BEGIN Passage provided

Senegal's ancient rain-summoning hunt adapts to climate change

Our millet fields need it
A young hunter explains why the centuries-old ritual still matters as climate patterns shift across Senegal.

For 723 years, the Serer people of Senegal have gathered each summer in Fatick to perform the Miss de Diobaye — a sacred hunt believed to call forth the rains and consecrate the farming season. Born from a 14th-century drought and the prophecy of a seer, the ritual carries within it a philosophy older than the nation itself: that human communities are not separate from the land but bound to it through ceremony, memory, and collective action. As climate change reshapes the seasons and deforestation empties the forests, this ancient practice is not dissolving but adapting — a reminder that resilience, too, can be inherited.

  • The rains that once arrived in May now come later and shorter, forcing the hunt's organizers to move its date forward in a race against an increasingly unpredictable sky.

END Passage provided

Stated exercise 1 ::
According to the article on Senegal's rain-summoning hunt, in what town do the Serer people gather each summer to perform the Miss de Diobaye?
Stated exercise 2 ::
Reproduce the part of the article on Senegal's rain-summoning hunt that opens with the words containing "For 723 years, the" and closes with "can be inherited.".

BEGIN Stored data

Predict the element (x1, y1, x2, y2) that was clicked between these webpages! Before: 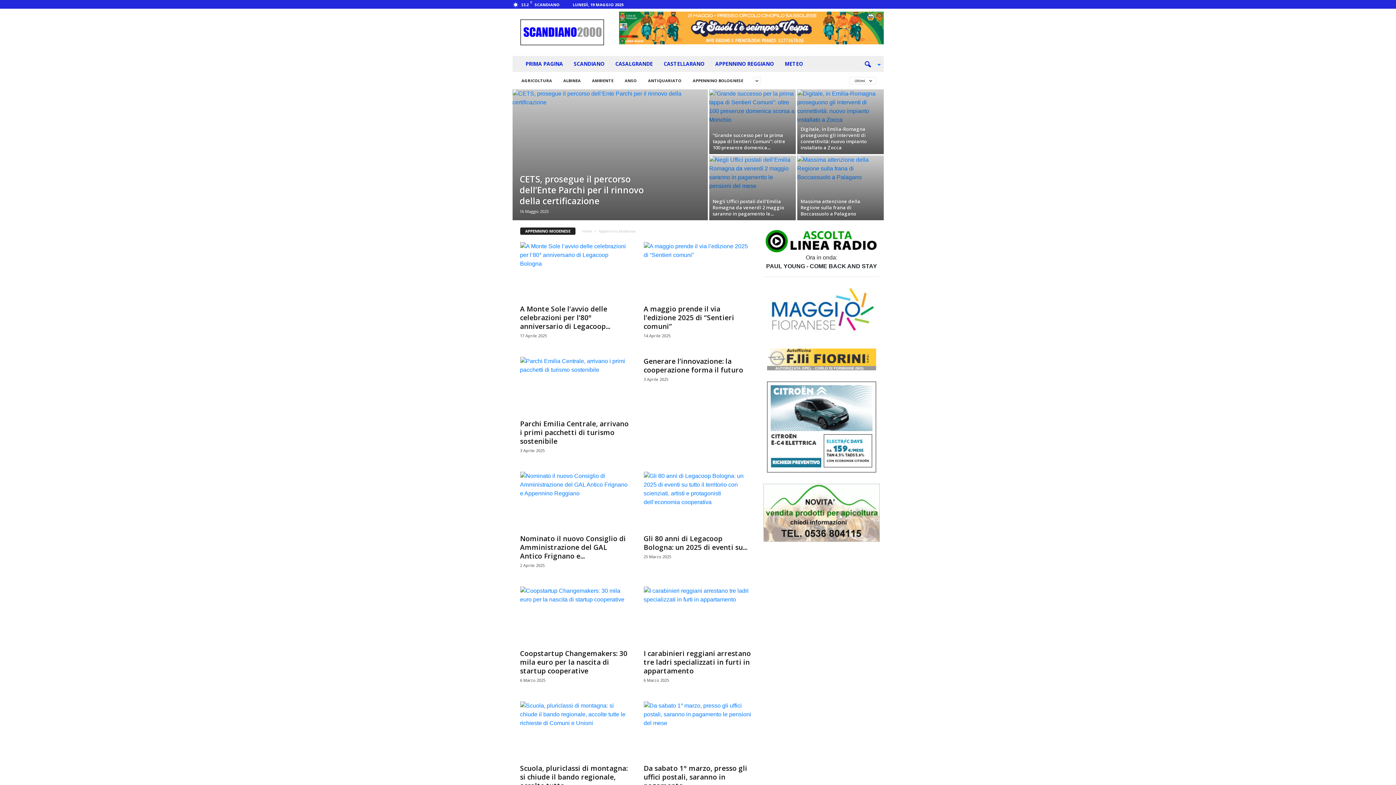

END Stored data

Exercise response 1 ::
Fatick

Exercise response 2 ::
For 723 years, the Serer people of Senegal have gathered each summer in Fatick to perform the Miss de Diobaye — a sacred hunt believed to call forth the rains and consecrate the farming season. Born from a 14th-century drought and the prophecy of a seer, the ritual carries within it a philosophy older than the nation itself: that human communities are not separate from the land but bound to it through ceremony, memory, and collective action. As climate change reshapes the seasons and deforestation empties the forests, this ancient practice is not dissolving but adapting — a reminder that resilience, too, can be inherited.